Les salaires en Union soviétique étaient censés se conformer à la notion de Marx du stade inférieur de la société communiste dans laquelle les travailleurs seraient payés en fonction de leur contribution au produit social et sur la base de récompenses égales pour un travail égal. Les facteurs pris en compte dans l'attribution des niveaux de salaire comprenaient généralement la pénibilité et la dangerosité du travail, les niveaux de compétence ou les qualifications nécessaires et le degré de responsabilité. Les professions dans lesquelles les femmes prédominaient, comme l'enseignement, la médecine, les soins aux nourrissons, le nettoyage et le travail de bureau et de vente, étaient invariablement classées en dessous des professions à prédominance masculine.
Au début de 1918, Lénine a préconisé l'utilisation du travail à la pièce par opposition aux salaires basés sur le temps comme système approprié pour stimuler la discipline du travail et la productivité. Il a également reconnu à contrecœur la nécessité de payer des spécialistes (par exemple, des cadres et des ingénieurs) plus que des travailleurs ordinaires. Bien que ces politiques se soient heurtées à l'opposition de la faction communiste de gauche et de nombreux bolcheviks de base, elles ont été incorporées dans les échelles salariales élaborées par les syndicats respectifs.

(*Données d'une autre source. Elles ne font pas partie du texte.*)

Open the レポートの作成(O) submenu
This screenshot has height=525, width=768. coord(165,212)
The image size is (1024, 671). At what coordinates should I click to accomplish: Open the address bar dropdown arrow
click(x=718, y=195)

Pendant les années de guerre du communisme, le travail était en fait un service obligatoire de l'État assiégé, qui à son tour assumait la responsabilité de fournir du travail et au moins un minimum calorique sous forme de rations des employés. Le paiement en nature était omniprésent et à peine les travailleurs recevaient leur salaire qu'ils se rendaient au marché noir pour le troquer contre d'autres marchandises.
Le semblant d'un système monétaire normal de salaires, fondé sur des accords contractuels entre les syndicats et les fiducies correspondantes, s'est développé dans le cadre de la nouvelle politique économique, et les salaires ont augmenté régulièrement. En 1927, les salaires nominaux étaient estimés à environ 11 pour cent au-dessus de la moyenne de 1913, et cela n'incluait pas le salaire socialisé consistant en soins médicaux gratuits, assurance sociale et autres dispositions sociales. Alors que le premier plan quinquennal prévoyait une nouvelle augmentation des salaires nominaux de 44% et des salaires réels de près de 68% - en fait, le niveau de vie des salariés a chuté. On estime qu'en 1932 les salaires réels étaient à environ 50 pour cent de leur niveau de 1928. En outre, les pénuries dans les magasins coopératifs ont poussé les travailleurs à s'appuyer sur le marché privé, où les prix des produits agricoles étaient environ huit fois plus élevés qu'en 1928. La pénurie de main-d'œuvre qui prévalait a amené les employeurs à recourir à divers tours de main pour attirer et retenir les travailleurs. Il s'agissait notamment de payer des travailleurs à des grades supérieurs à ceux décrits dans les manuels sur les salaires, d'accorder des primes spéciales équivalant à des ajouts permanents à leur salaire de base, de payer pour le travail à la pièce fictif et la production défectueuse et de manipuler l'utilisation du système de primes progressives pour le dépassement des quotas de production. . Malgré leur illégalité technique, ces pratiques sont devenues des caractéristiques permanentes de la vie économique soviétique.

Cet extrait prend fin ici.